A 100.0 mL portion of 0.250 M calium nitrate solution is mixed with 400.0 mL of .100M nitric acid solution. What is the final concentration of the nitrate ion?
Ca(NO3)2: nitrate ion .5M, so you have .05moles
HNO3: nitrate ion, .1M, so you have .04moles
Nitrate ion concentration=(.09)/.5L=.18M
where did you get the .5M from?
Ca(NO3)2 is .25M
To find the final concentration of the nitrate ion in the solution, we need to calculate the number of moles of nitrate ions present in each solution and then combine them.

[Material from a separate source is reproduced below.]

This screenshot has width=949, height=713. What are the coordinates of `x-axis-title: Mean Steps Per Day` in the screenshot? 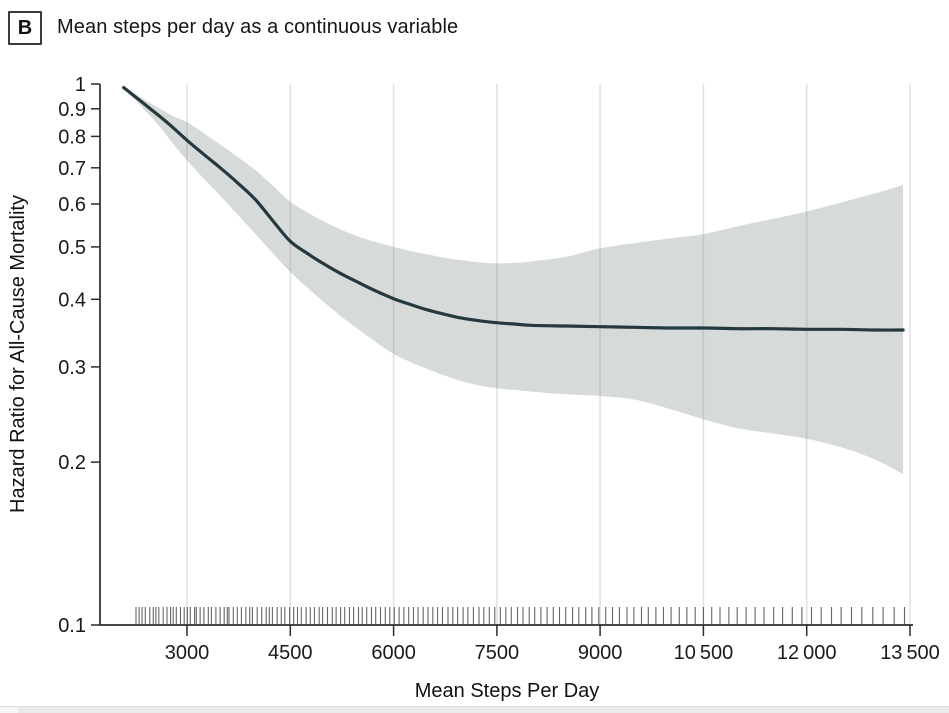 It's located at (508, 691).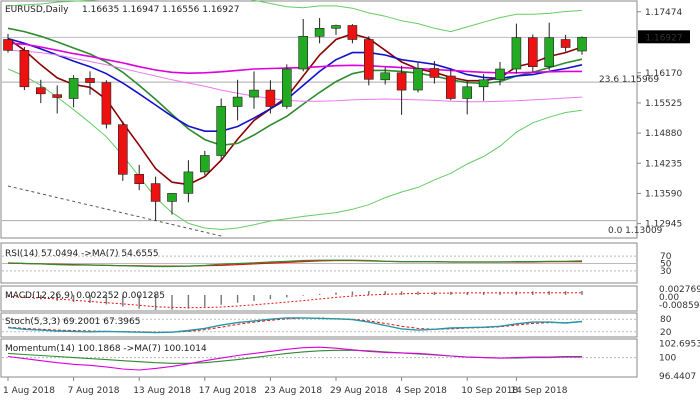  I want to click on x-tick-label: 13 Aug 2018, so click(162, 391).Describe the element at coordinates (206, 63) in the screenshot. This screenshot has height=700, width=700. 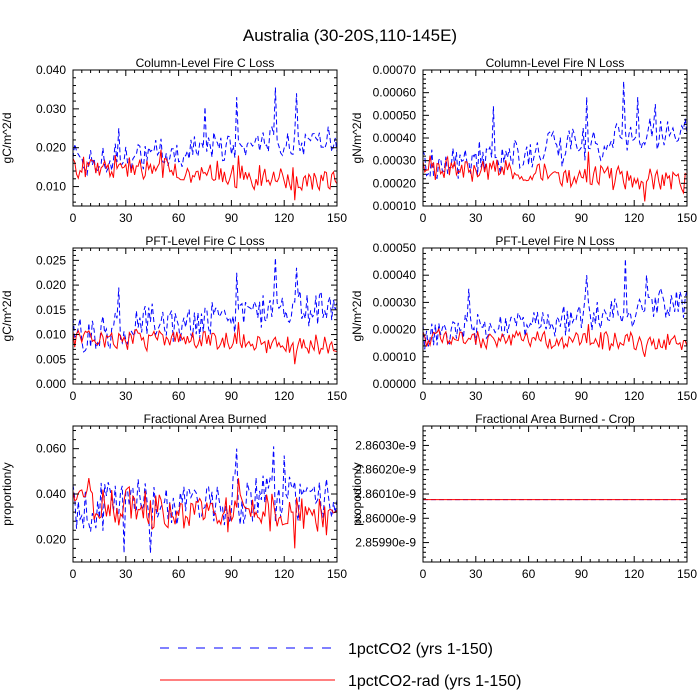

First, let's calculate the number of moles of nitrate ions in the 100.0 mL portion of 0.250 M calcium nitrate solution:
Molarity (M) = moles (mol) / volume (L)
Rearranging the equation to solve for moles:
moles (mol) = Molarity (M) * volume (L)
Moles of nitrate ions in the calcium nitrate solution = 0.250 M * 0.100 L = 0.025 mol
Next, let's calculate the number of moles of nitrate ions in the 400.0 mL portion of 0.100 M nitric acid solution:
Moles of nitrate ions in the nitric acid solution = 0.100 M * 0.400 L = 0.040 mol
Now, we need to combine the moles of nitrate ions from both solutions:
Total moles of nitrate ions = moles from calcium nitrate solution + moles from nitric acid solution = 0.025 mol + 0.040 mol = 0.065 mol
To find the final concentration of the nitrate ion, divide the total moles by the total volume of the combined solutions:
Total volume of the combined solutions = 100.0 mL + 400.0 mL = 500.0 mL = 0.500 L
Final concentration of the nitrate ion = Total moles / Total volume = 0.065 mol / 0.500 L = 0.130 M
Therefore, the final concentration of the nitrate ion in the solution is 0.130 M.